Looking Where Others Aren’t

Our investment process is designed to identify situations where market perception diverges meaningfully from long-term intrinsic value. In many cases, the most compelling opportunities are not businesses attempting to change the world overnight. They are businesses quietly enabling the world to function every day.

These businesses are often operationally intensive, asset heavy and lacking obvious narrative appeal. They may not screen well in momentum-driven environments or attract substantial investor attention during periods dominated by thematic enthusiasm. Yet over longer periods, durability, pricing power and disciplined reinvestment frequently matter more than excitement.

Importantly, we are not simply seeking statistically inexpensive businesses. We are looking for businesses capable of compounding intrinsic value while reducing the probability of permanent impairment of capital. Opportunities like these rarely emerge from broad thematic screens or consensus narratives. They emerge through primary research, operational understanding and a willingness to investigate businesses others dismiss too quickly.

The cathedral may attract admiration. But over time, the quarry, the rail terminal, the galvanizing facility and the mineral reserve may prove to be the more durable economic assets.

In small- and micro-cap investing, that is often where long-term compounding begins.

As of 31 March 2026, Diamond Hill owned shares of United States Lime & Minerals, Inc., Titan America SA, AZZ, Inc. and Oil-Dri Corp. of America.

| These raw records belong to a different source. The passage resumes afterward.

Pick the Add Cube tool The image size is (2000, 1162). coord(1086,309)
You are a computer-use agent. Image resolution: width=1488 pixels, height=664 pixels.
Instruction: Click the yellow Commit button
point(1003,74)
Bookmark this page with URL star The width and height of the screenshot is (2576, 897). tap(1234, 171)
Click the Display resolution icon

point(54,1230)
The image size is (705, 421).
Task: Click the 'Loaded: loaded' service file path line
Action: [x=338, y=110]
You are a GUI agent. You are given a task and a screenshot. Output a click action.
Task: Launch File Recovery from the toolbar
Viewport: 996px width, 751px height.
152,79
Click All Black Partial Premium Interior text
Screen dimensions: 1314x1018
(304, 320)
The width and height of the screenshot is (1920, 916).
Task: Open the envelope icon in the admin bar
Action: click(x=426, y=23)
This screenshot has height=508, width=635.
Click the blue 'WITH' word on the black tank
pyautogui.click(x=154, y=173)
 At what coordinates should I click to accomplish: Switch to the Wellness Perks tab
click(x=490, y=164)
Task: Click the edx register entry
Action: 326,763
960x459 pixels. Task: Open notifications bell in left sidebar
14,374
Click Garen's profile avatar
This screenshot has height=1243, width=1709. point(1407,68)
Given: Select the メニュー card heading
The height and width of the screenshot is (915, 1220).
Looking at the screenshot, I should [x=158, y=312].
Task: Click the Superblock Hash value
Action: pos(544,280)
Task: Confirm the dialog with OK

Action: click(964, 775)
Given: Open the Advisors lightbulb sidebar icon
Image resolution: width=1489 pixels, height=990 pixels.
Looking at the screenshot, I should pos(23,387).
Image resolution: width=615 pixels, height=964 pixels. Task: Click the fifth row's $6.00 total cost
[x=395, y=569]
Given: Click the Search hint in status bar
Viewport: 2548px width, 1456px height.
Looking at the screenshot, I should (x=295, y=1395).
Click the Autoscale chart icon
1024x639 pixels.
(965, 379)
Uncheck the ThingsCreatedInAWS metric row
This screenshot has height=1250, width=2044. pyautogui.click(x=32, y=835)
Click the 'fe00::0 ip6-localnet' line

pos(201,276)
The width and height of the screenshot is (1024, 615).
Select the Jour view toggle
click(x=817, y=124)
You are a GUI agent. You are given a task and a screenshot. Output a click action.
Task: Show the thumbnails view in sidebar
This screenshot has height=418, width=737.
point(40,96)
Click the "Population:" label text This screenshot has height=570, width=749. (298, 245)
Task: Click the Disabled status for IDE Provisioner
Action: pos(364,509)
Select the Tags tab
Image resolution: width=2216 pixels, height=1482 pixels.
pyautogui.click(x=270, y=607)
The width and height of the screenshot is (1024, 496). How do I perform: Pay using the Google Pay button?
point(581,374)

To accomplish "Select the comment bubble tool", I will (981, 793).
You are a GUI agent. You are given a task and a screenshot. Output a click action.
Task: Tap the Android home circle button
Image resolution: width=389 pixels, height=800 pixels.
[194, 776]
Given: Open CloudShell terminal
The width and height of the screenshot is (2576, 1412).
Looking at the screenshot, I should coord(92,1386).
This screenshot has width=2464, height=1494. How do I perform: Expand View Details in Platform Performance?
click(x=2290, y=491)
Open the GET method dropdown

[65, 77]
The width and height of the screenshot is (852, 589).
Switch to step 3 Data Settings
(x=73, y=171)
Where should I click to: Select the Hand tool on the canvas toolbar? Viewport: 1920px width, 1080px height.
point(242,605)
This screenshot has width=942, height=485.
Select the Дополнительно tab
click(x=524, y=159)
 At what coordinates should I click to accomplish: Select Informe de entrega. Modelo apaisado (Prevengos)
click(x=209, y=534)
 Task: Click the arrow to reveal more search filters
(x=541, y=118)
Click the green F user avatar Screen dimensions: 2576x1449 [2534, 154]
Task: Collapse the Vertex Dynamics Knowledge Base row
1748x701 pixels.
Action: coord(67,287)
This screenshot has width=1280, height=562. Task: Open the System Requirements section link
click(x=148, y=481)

Securities referenced may not be representative of all portfolio holdings. The reader should not assume that an investment in the securities was or will be profitable

The views expressed are those of Diamond Hill as of May 2026 and are subject to change without notice. These opinions are not intended to be a forecast of future events,  a guarantee of future results or investment advice. Investing involves risk, including the possible loss of principal. Past performance is not a guarantee of future results.